### Instructions to follow
Please write out only the lines running from the one with "The image size is (1456, 822)." through the last line of the listing, each exactly as given.

** Dataset content follows **

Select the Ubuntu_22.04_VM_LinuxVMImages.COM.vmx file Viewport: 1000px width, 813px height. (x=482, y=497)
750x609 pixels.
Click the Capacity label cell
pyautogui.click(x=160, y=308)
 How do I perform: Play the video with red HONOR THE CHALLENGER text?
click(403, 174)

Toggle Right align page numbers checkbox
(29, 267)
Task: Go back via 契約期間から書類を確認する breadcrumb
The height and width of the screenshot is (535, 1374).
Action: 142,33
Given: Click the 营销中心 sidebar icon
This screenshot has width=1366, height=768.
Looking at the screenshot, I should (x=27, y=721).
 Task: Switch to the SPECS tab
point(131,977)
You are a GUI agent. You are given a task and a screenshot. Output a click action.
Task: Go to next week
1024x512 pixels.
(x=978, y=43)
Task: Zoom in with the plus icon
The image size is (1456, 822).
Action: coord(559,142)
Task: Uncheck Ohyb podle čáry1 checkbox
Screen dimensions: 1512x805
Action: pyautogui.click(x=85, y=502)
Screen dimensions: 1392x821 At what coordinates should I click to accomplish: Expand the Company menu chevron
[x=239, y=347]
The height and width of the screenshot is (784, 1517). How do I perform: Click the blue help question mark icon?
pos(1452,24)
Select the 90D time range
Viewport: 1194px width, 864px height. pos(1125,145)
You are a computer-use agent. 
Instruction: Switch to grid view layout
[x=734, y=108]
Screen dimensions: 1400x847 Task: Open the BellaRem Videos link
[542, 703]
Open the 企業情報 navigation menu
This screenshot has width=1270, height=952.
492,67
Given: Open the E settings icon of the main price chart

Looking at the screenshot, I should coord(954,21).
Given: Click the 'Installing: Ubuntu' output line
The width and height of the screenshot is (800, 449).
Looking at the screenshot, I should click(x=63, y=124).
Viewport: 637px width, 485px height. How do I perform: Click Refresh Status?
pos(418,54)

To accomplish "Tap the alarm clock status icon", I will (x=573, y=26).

** End of Dataset content **

### Solution
The image size is (1456, 822).
Action: coord(559,142)
Task: Uncheck Ohyb podle čáry1 checkbox
Screen dimensions: 1512x805
Action: pyautogui.click(x=85, y=502)
Screen dimensions: 1392x821 At what coordinates should I click to accomplish: Expand the Company menu chevron
[x=239, y=347]
The height and width of the screenshot is (784, 1517). How do I perform: Click the blue help question mark icon?
pos(1452,24)
Select the 90D time range
Viewport: 1194px width, 864px height. pos(1125,145)
You are a computer-use agent. 
Instruction: Switch to grid view layout
[x=734, y=108]
Screen dimensions: 1400x847 Task: Open the BellaRem Videos link
[542, 703]
Open the 企業情報 navigation menu
This screenshot has width=1270, height=952.
492,67
Given: Open the E settings icon of the main price chart

Looking at the screenshot, I should coord(954,21).
Given: Click the 'Installing: Ubuntu' output line
The width and height of the screenshot is (800, 449).
Looking at the screenshot, I should click(x=63, y=124).
Viewport: 637px width, 485px height. How do I perform: Click Refresh Status?
pos(418,54)

To accomplish "Tap the alarm clock status icon", I will (x=573, y=26).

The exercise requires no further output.